Material provided ▸

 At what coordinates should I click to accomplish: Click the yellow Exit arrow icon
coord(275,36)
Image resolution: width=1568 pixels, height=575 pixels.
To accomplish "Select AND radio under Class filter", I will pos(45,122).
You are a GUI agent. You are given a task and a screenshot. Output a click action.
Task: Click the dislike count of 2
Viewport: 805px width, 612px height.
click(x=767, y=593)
...
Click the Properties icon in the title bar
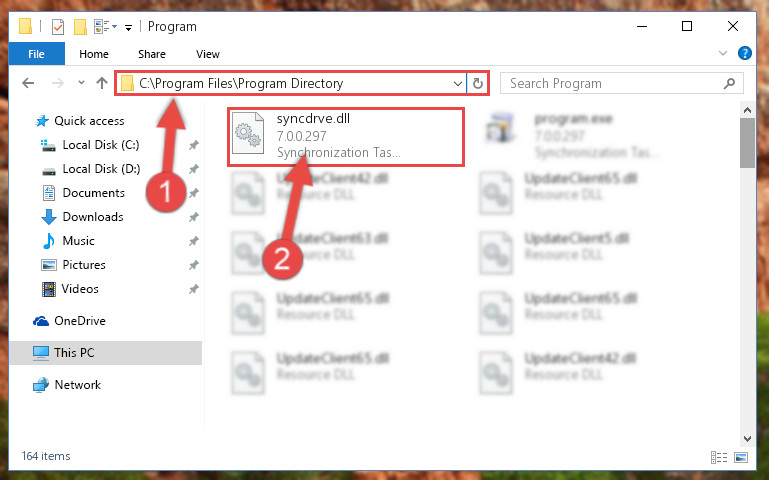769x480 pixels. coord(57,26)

Given exercise ▸
Can you repeat the lines starting at the one containing "You are a GUI" and ending after the one containing "click(x=767, y=593)", including both?

Written answer ▸
You are a GUI agent. You are given a task and a screenshot. Output a click action.
Task: Click the dislike count of 2
Viewport: 805px width, 612px height.
click(x=767, y=593)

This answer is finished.